At InterStellar, employees use a Bunn coffee-and-tea brewer to make a very strong, concentrated version of iced tea. Once the tea has been steeped, they add cold water to dilute it down to the proper strength. Bates said they brew it early in the morning so it’s not still warm when customers arrive. “I think one of the lamest things to do is grab a fresh cup of tea and it’s warm and melts the ice and waters down your tea,” he said.

Up in Stoneburg, northwest of Dallas, Wes Stalcup recently made the switch to a Bunn tea brewer at 5 BarBQ. “It was too hard to do pots on the stove,” he said, which is how he originally got the strong tea he desired. He buys Luzianne-brand tea bags, each meant for a gallon of tea, and uses four for every three gallons of water. “The default settings made weak tea,” he said of the brewer, so Stalcup adjusted the timing to allow the tea bags to steep for longer. He also gave me an unusual tip: Add a dash of baking soda to the tea to maintain its clarity and give it a smooth texture.

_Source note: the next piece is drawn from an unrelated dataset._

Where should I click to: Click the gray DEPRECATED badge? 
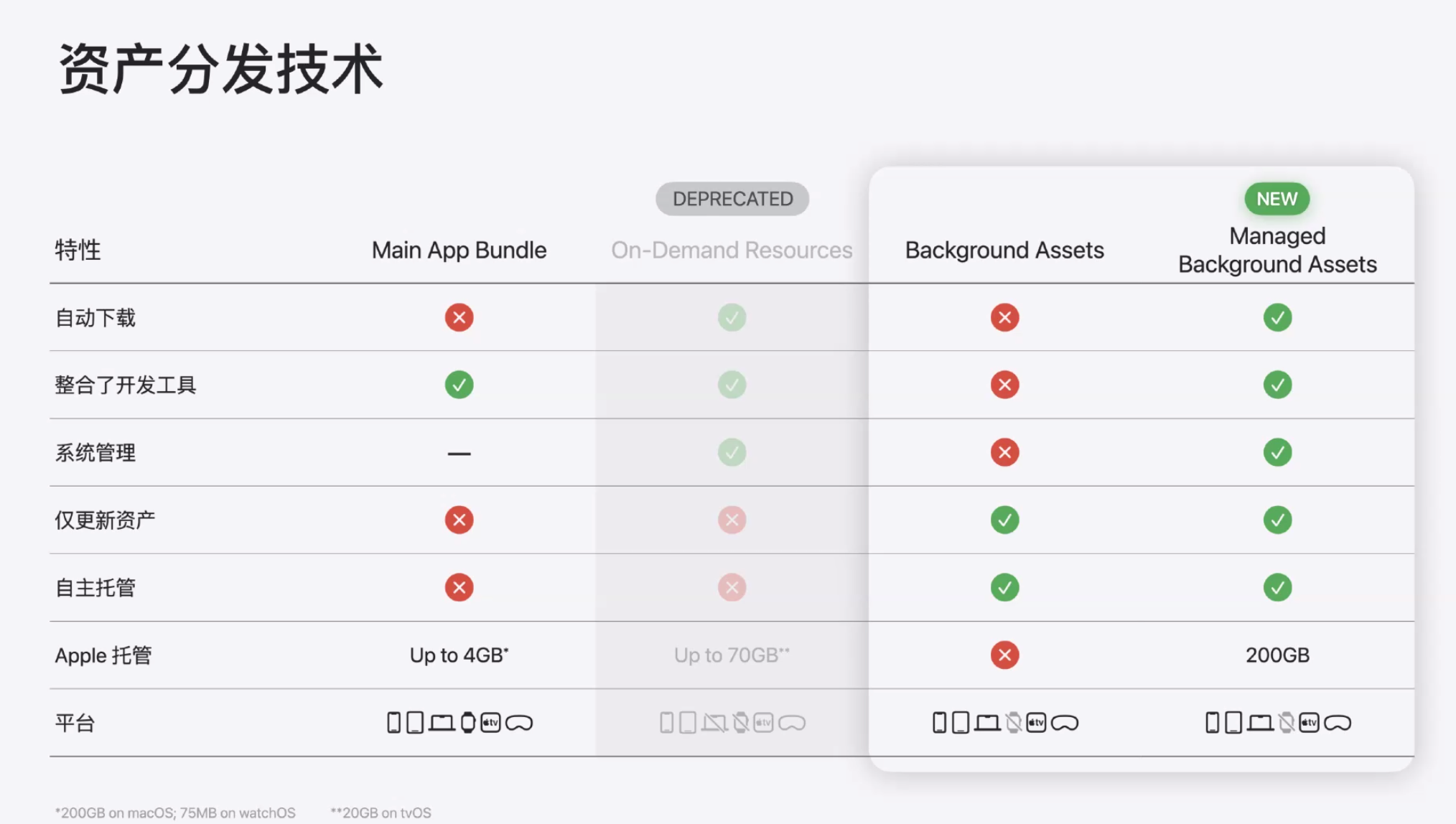tap(732, 199)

A cup of the Stalcup’s iced tea is so dark you can hardly see through it. It’s also more expensive to make than canned soft drinks are to buy. If you order a combination plate that includes a drink at 5 BarBQ, a can of soda is included, but iced tea has an upcharge of $1.50. That also accounts for refills, but the tea is so memorably good, it’s worth a little extra.

Bill Miller Iced TeaBill Miller Iced Tea
Iced tea from Bill Miller.Photograph by Daniel Vaughn

Few barbecue brands are more closely associated with iced tea than Bill Miller Bar-B-Q. Headquartered in San Antonio, it has more than seventy locations. All the barbecue is smoked in massive smokers at its commissary downtown, but the iced tea is freshly brewed every day at each location. They all use the same recipe, and the same proprietary blend of tea leaves, but the company wouldn’t divulge its supplier.

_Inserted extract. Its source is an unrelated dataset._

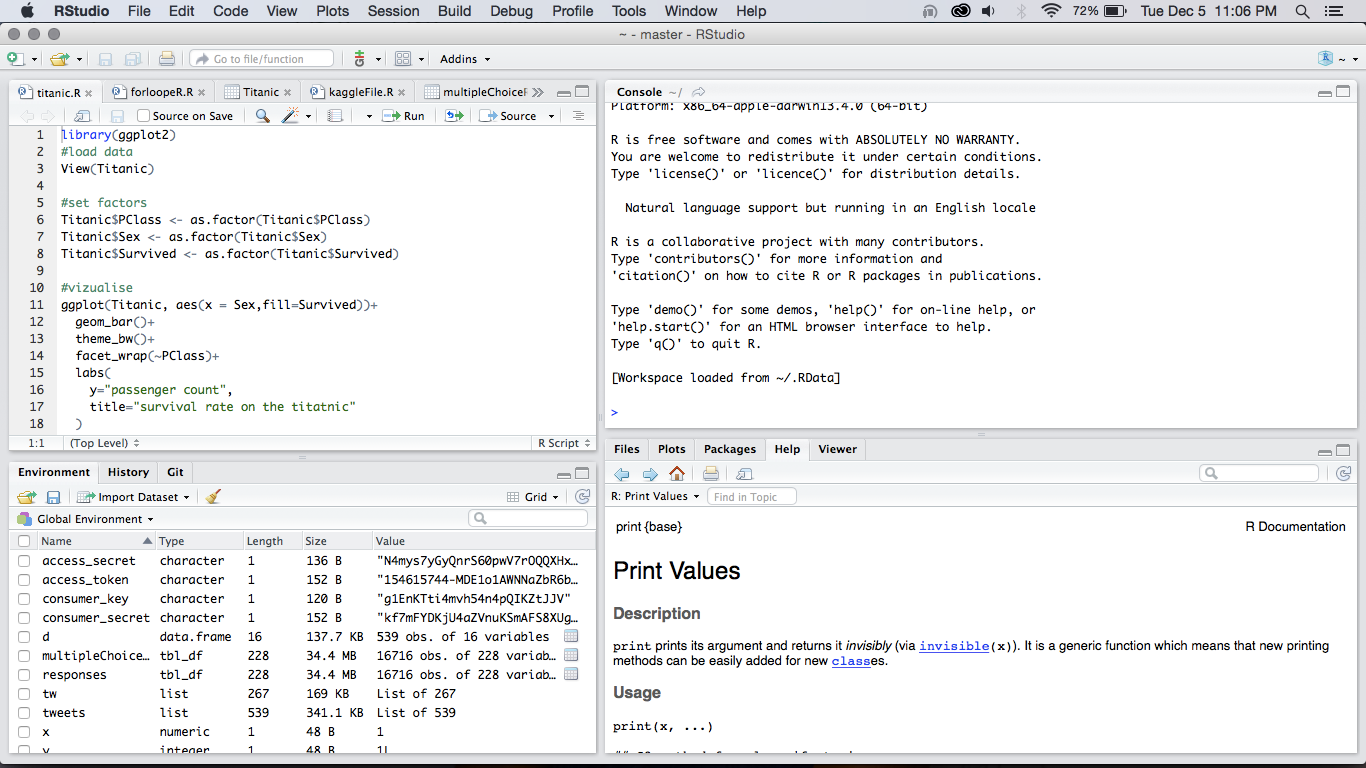Viewport: 1366px width, 768px height.
Task: Open the Addins menu button
Action: tap(463, 58)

Bill Miller’s social media specialist, Allegra Gonzalez, told me over email that the company brews an average of 68,112 gallons of tea each week across all locations. Besides the proprietary blend itself, the key to making the beverage taste great is keeping the brewing equipment and the urns where the tea is stored clean. The sheer popularity of the tea and the large portions Bill Miller serves also keep the fresh batches coming. The Texas Tea Bucket, a Bill Miller–branded mug that’s insulated and holds 32 ounces of tea, is just $4.75 and can be brought back to any location for 69-cent refills.

While I think the fried chicken is superior to the barbecue at Bill Miller, we agree on the tea’s importance to the brand identity. In 1991, Bill Miller updated an existing water tower at the company headquarters to resemble a cup of tea with a straw coming out of it. The company introduced Sweetie, the sweet tea mascot, in 2020; Sweetie has made appearances at events around town, including minor league baseball games.

I recently stopped at a Bill Miller location in North Austin, the closest one to my home, in Dallas. I got my own Texas Tea Bucket and enjoyed the half sweet, half unsweet tea, then got a refill for the rest of the day. I love the stuff, but Thornley disagrees when it comes to Bill Miller’s unsweet tea, which he recalls as being average (@IcedTeaSnob never officially weighed in). To be fair, he said, “I think a lot of people like Bill Miller because they’re drinking sweet tea.” Considering the name of the company’s mascot, I’d say Bill Miller agrees. “Sweet tea is the saucy chopped beef, and the unsweet tea is just a slice of brisket,” he said. I like them both. I’ll keep dunking my brisket in sauce when I get the hankering and asking for my tea half sweet. I won’t even mind if I mistakenly get fully unsweet tea—just don’t serve me weak tea.